Mrs. Murrow and their son Casey divided Murrow’s papers between Mount Holyoke and the Edward R. Murrow Center for the Advancement of Public Diplomacy at Tufts University; most of his photographs were given to his alma mater, Washington State University. The Mount Holyoke collection, including notes and correspondence of both the Murrows, vividly depicts the couple’s personal and professional lives through the years.

Although the bulk of Murrow’s broadcasting papers were given to Tufts, Mount Holyoke has several key documents relating to Murrow’s anti-McCarthy broadcasts. These include notes for his famous March 9, 1954 television broadcast in which he revealed McCarthy’s deceitful scaremongering tactics. The archives also contain notes for and the typescript of Murrow’s subsequent rebuttal of McCarthy’s charges that Murrow himself had Communist connections.

Archives librarian Patricia Albright said that when she was processing the Murrow papers several years ago, she “was excited to see the script of the broadcast. It is a highlight of this time in history. As I was going through the papers, I had this image of Murrow keeping an eye on McCarthy and waiting for the moment when he should attack.”

The Mount Holyoke archives also contain correspondence relating to an article that appeared in Look magazine titled “The Man, the Myth, the McCarthy Fighter.” Most of the letters are congratulatory, but Albright was chilled to find pieces of hate mail as well. One, addressed to “Red Ed,” reads: “I hate all dirty thieving hypocritical traitorous kikes.”

“The hate mail will stick in my mind forever,” Albright said. “What amazes me is why the Murrows saved any of this mail. But they were a historically minded family and realized there were two sides to everything.”

- **PROVIDED INFORMATION**:
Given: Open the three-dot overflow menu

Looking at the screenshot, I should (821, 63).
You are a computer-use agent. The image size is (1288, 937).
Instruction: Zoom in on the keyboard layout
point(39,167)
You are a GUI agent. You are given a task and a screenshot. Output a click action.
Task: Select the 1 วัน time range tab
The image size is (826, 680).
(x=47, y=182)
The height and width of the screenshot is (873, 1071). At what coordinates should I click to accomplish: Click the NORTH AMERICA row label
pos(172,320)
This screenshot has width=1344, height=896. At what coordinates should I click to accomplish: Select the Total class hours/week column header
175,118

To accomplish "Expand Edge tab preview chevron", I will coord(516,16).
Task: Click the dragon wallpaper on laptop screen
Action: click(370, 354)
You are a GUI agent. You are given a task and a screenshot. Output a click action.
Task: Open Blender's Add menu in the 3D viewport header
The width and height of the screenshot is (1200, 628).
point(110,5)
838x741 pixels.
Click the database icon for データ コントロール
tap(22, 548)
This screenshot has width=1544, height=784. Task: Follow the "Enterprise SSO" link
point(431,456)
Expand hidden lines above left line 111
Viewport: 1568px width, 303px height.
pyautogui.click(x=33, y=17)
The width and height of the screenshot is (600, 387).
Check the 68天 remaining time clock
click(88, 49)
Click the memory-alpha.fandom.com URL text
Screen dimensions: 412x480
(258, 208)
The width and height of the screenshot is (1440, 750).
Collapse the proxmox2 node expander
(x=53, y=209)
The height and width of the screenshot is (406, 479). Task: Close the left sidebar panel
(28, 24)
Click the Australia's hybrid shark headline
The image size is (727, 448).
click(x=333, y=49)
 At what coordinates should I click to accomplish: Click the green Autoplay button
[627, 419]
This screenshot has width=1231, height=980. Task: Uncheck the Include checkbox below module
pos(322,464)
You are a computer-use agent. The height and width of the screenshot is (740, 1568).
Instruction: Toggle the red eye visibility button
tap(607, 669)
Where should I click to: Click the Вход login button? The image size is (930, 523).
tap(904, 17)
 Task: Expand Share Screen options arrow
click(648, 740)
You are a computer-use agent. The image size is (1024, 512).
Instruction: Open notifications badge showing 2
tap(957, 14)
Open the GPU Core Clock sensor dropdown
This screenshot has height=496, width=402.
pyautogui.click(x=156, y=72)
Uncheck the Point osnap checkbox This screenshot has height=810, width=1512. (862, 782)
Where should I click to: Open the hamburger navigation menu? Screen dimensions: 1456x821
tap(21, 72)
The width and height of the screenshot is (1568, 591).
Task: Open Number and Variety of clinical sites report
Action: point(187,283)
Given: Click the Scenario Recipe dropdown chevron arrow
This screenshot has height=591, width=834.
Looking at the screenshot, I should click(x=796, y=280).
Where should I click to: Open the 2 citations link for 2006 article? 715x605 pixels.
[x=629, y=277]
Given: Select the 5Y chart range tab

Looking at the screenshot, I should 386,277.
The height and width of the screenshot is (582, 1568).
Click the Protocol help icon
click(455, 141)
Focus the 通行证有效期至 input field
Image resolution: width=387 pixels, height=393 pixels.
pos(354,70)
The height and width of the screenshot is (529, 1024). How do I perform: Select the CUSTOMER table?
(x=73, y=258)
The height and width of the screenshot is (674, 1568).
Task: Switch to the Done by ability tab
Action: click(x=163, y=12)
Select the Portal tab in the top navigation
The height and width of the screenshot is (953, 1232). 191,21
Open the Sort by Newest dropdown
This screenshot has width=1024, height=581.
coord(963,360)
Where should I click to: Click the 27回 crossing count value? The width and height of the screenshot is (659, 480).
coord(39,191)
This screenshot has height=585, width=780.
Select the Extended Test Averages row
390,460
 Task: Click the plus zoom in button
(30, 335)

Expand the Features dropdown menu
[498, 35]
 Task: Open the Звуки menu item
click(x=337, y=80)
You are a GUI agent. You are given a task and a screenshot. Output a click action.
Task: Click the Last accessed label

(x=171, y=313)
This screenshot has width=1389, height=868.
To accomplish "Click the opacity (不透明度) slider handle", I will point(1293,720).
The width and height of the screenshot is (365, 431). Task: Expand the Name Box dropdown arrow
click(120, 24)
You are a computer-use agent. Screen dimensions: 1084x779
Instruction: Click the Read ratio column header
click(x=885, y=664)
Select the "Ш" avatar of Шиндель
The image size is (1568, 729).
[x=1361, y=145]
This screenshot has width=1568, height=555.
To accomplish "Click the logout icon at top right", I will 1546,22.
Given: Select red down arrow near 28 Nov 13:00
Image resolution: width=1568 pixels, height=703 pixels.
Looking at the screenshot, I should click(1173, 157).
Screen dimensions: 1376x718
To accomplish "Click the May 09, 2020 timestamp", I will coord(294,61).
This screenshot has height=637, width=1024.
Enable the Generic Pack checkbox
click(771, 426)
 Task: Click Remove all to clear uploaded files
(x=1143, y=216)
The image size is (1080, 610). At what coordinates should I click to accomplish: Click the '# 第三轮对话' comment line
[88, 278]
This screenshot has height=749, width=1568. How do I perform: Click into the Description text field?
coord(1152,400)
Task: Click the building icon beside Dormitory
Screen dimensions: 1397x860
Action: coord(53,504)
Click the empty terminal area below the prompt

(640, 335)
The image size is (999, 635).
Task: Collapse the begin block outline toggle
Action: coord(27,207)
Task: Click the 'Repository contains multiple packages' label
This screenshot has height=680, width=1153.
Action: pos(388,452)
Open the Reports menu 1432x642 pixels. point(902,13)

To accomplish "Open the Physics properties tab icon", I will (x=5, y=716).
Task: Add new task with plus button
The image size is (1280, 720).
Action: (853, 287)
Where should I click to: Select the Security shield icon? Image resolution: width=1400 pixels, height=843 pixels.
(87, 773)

- **PROBLEM TO SOLVE**: Retype the text on the Murrow papers from "Mrs. Murrow and" up to and including "through the years.". The records have no role in this work.

- **TASK RESULT**:
Mrs. Murrow and their son Casey divided Murrow’s papers between Mount Holyoke and the Edward R. Murrow Center for the Advancement of Public Diplomacy at Tufts University; most of his photographs were given to his alma mater, Washington State University. The Mount Holyoke collection, including notes and correspondence of both the Murrows, vividly depicts the couple’s personal and professional lives through the years.